Sus ojos se volvieron a posar sobre la casa de Saboya —el quinceañero duque de Génova había declinado a través de su mamá—, menos comprometida internacionalmente. El elegido fue Amadeo, el hijo del rey de Italia, que parecía el candidato ideal. Joven, apuesto y bien educado, representaba un concepto moderno de monarquía muy del gusto burgués. Amadeo aceptó el ofrecimiento a la espera de lo que decidiera el Congreso.
El día 16 de noviembre de 1870, más de un año después de promulgada la Constitución, se votó la candidatura: Amadeo I, «el de los 191» —votos a favor—, fue proclamado rey de España. Era un éxito rotundo del general Prim, que había trabajado muy duro en unas condiciones muy adversas para sostener la coalición revolucionaria, mantener a raya a republicanos y carlistas, seguir en paralelo negociando el espinoso asunto cubano y conseguir finalmente un monarca que se ajustaba como un guante a la Constitución democrática.
Pero en ocasiones pareciera que la historia de España la escriba George R. R. Martinaka el gordo cabrón, y cuando el episodio parece que se va encarrilando, el 27 de diciembre Prim sufre un atentado en la calle del Turco de Madrid. Tres días después, el mismo en que Amadeo desembarca en Cartagena, expira misteriosamente el hijo más ilustre de la ciudad de Reus y con él el sueño de una regeneración democrática. Así que nuestro héroe transalpino se queda solo y abandonado en mitad de una piscina llena de pirañas.
El rey Amadeo I contemplando el cadáver del general Prim (ca.1875), de Antonio Gisbert y M. Gómez. Imagen: DP.

La cuestión del asesinato de Prim daría para cuatro artículos; durante mucho tiempo se atribuyó a los republicanos federales, pero investigaciones recientes sobre el cadáver —si quieren casquería busquen Prim en Google Images— y el esperpéntico proceso judicial a la hispana apuntan a Montpensier, a los propietarios cubanos —Prim negociaba una autonomía de la isla con los EE. UU.— y ahí en la penumbra, al fondo a la derecha, Serrano. Al arribar Amadeo al sepelio de su mentor prometió solemnemente encontrar a los responsables. A lo que la viuda de Prim, con Serrano delante, contestó: «No tendrá usted que buscar muy lejos, Majestad». Esta escena por sí sola da la medida de lo que se iba a encontrar el pobre Amadeo en su aventura española.

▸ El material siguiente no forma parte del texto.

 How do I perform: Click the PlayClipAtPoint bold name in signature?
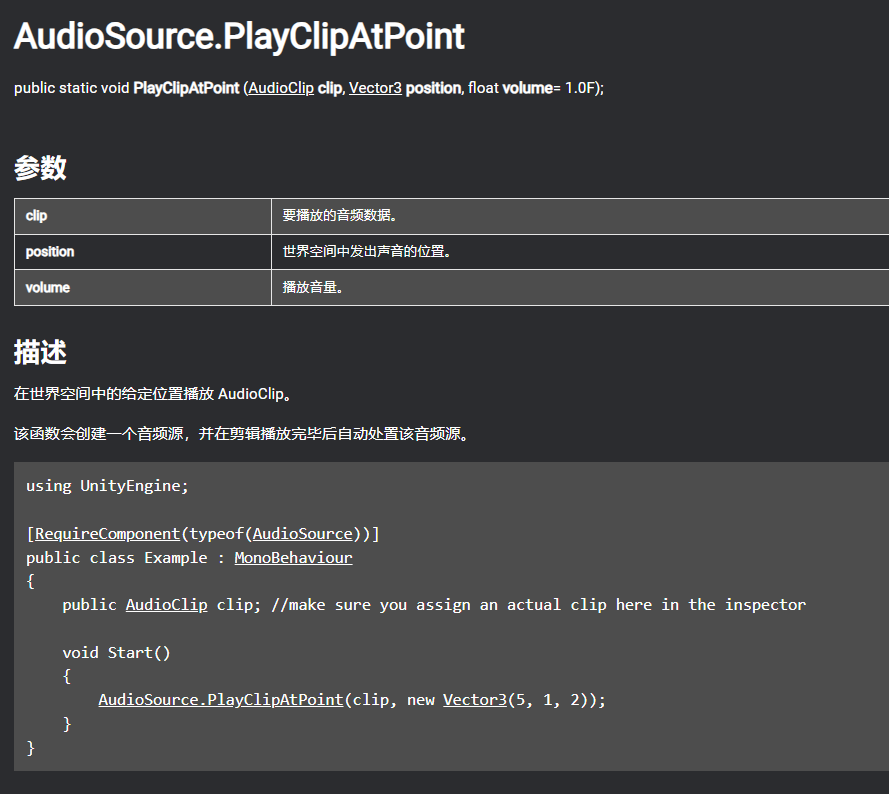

La verdad es que es complicado no sentir simpatías por el inexperto rey italiano ante la magnitud de su tarea y la cantidad de factores en contra que se le vinieron encima. Valorar su figura sigue siendo un asunto tremendamente ambiguo, pues determinar si se trataba de un hombre de profundos valores democráticos y sin miedo a aceptar tan gran responsabilidad o de un confiado imprudente, despreocupado y con aire de non ho capito un cazzo (o una combinación de ambas) es un asunto complejo. Hasta qué punto se enteraba o no se quería enterar nunca se sabrá; lo que sí es cierto es que fue el primer rey que cumplió escrupulosamente con los procedimientos constitucionales.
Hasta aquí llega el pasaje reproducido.